-- Instructions to follow --
Arrange the material from the line with "Toggle the Billable switch off" up to and including the final line as a Markdown table with the columns "Row" and "Entry," leaving out blank lines and pictures.

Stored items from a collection
- - - - - - -

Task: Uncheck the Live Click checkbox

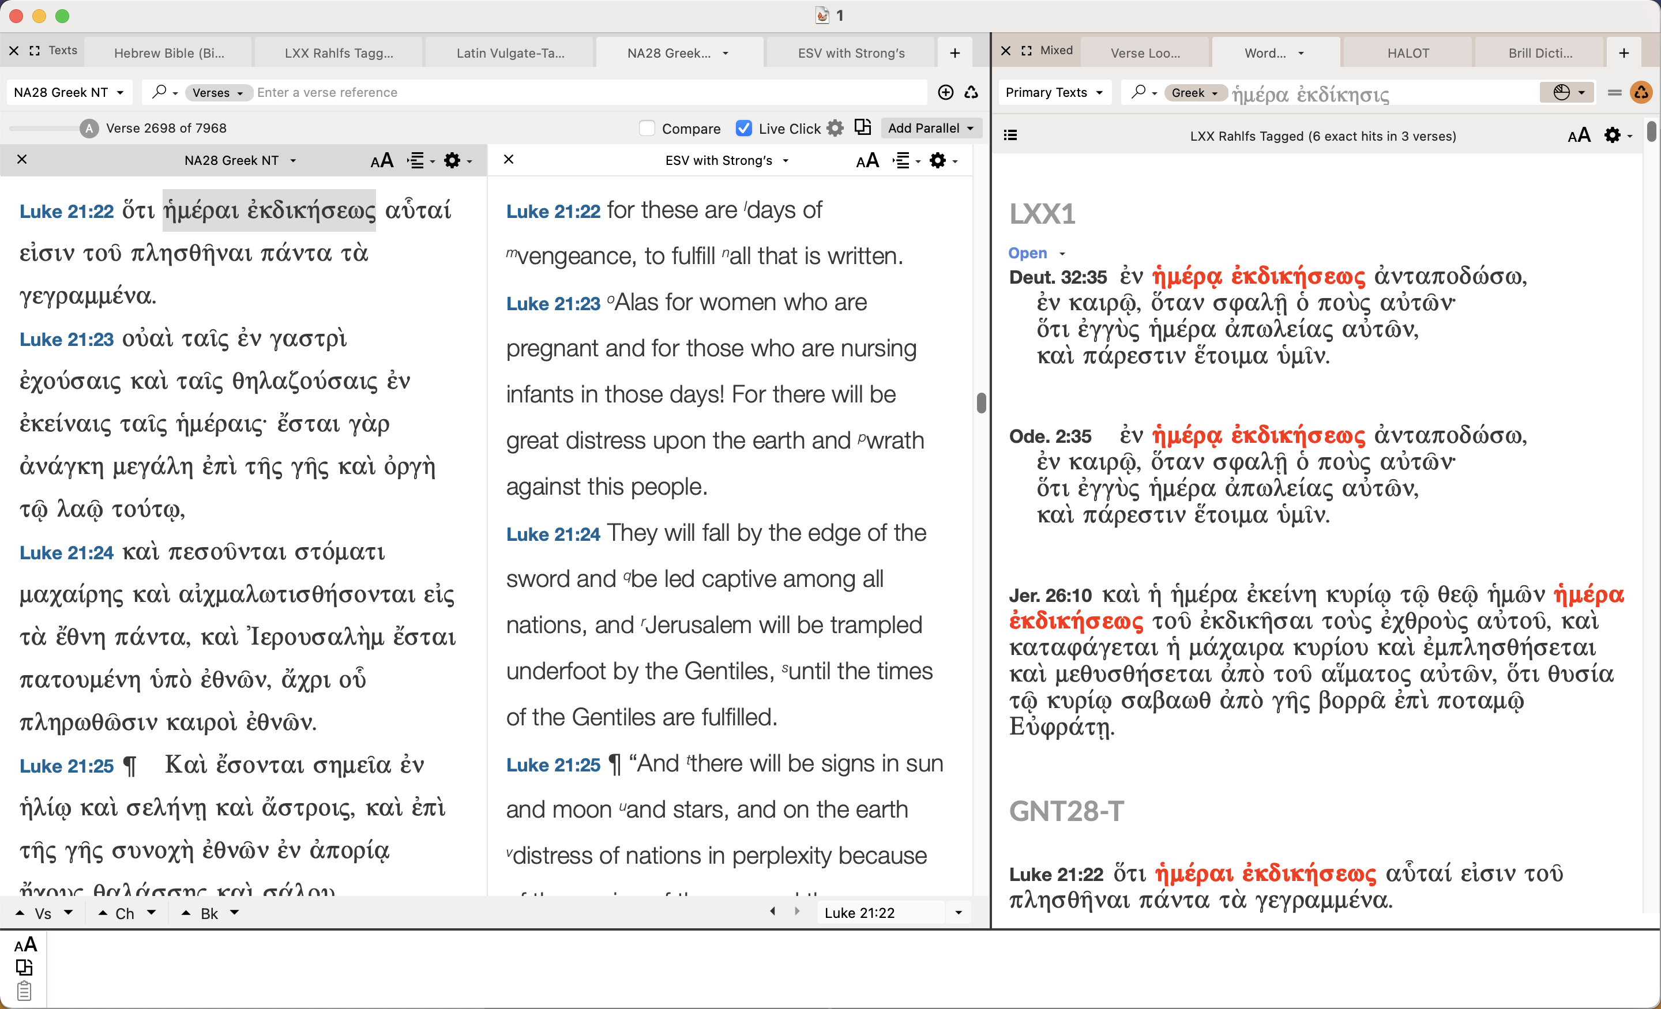Action: (744, 128)

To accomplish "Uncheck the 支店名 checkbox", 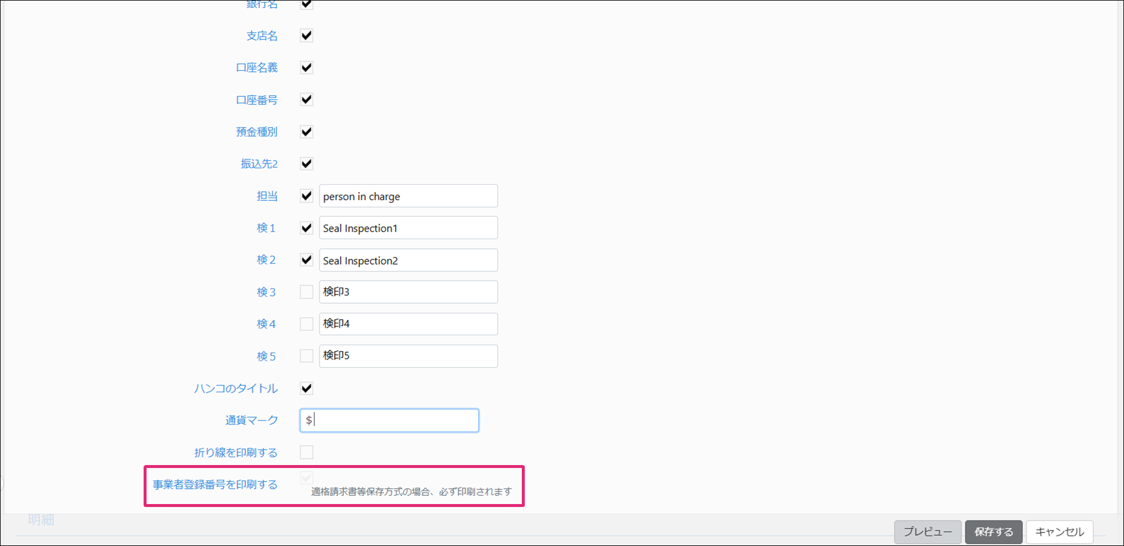I will pyautogui.click(x=306, y=35).
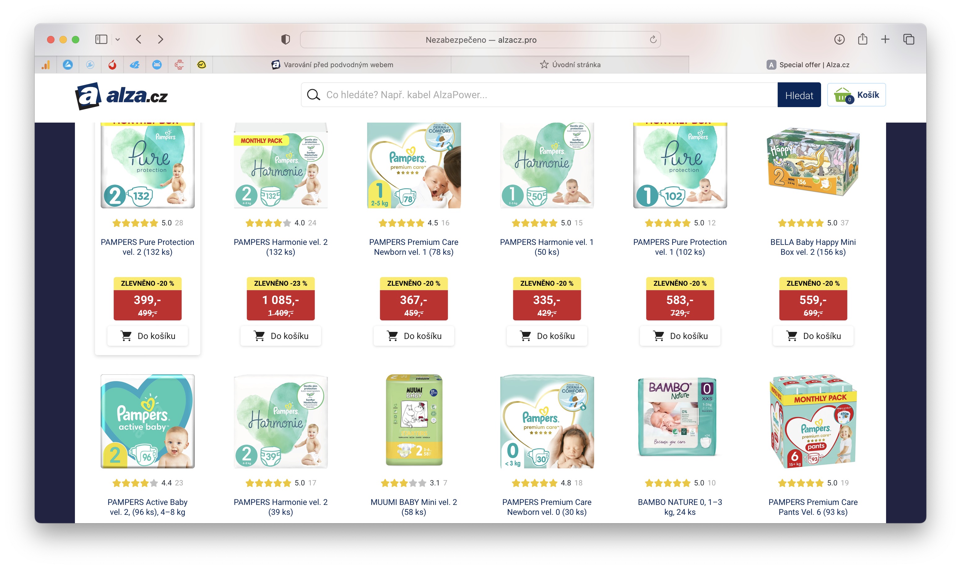
Task: Go back with the browser back arrow
Action: point(139,39)
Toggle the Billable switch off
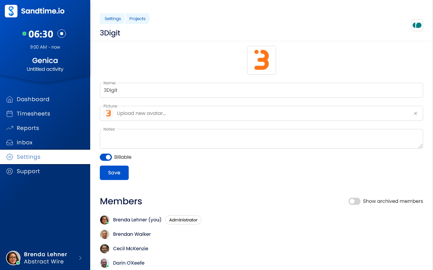The image size is (433, 270). (106, 157)
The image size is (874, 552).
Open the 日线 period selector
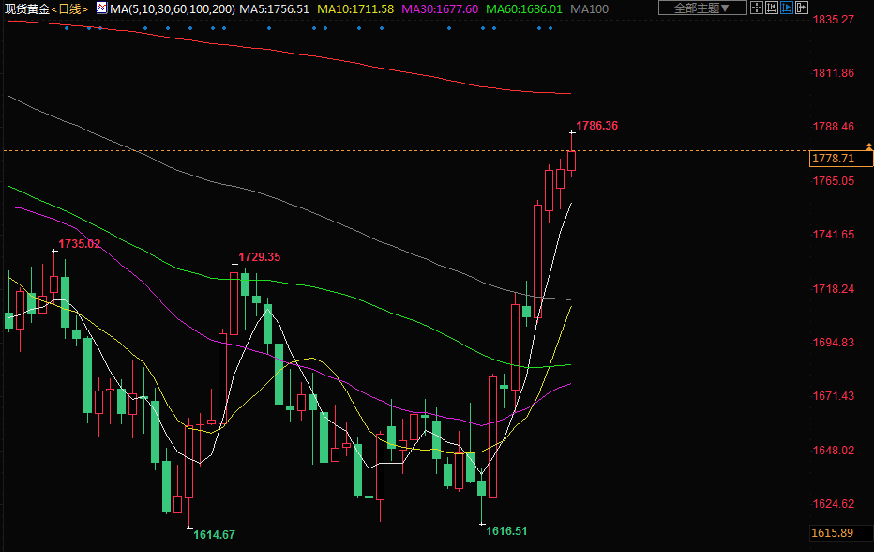pyautogui.click(x=68, y=8)
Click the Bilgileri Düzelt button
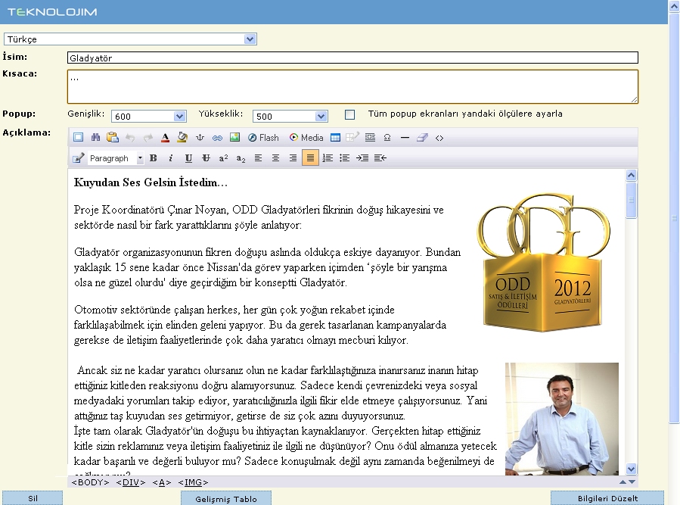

- - - - - - -

-- Response --
| Row | Entry |
|---|---|
| 1 | Toggle the Billable switch off |
| 2 | The image size is (433, 270). (106, 157) |
| 3 | The image size is (874, 552). |
| 4 | Open the 日线 period selector |
| 5 | pyautogui.click(x=68, y=8) |
| 6 | Click the Bilgileri Düzelt button |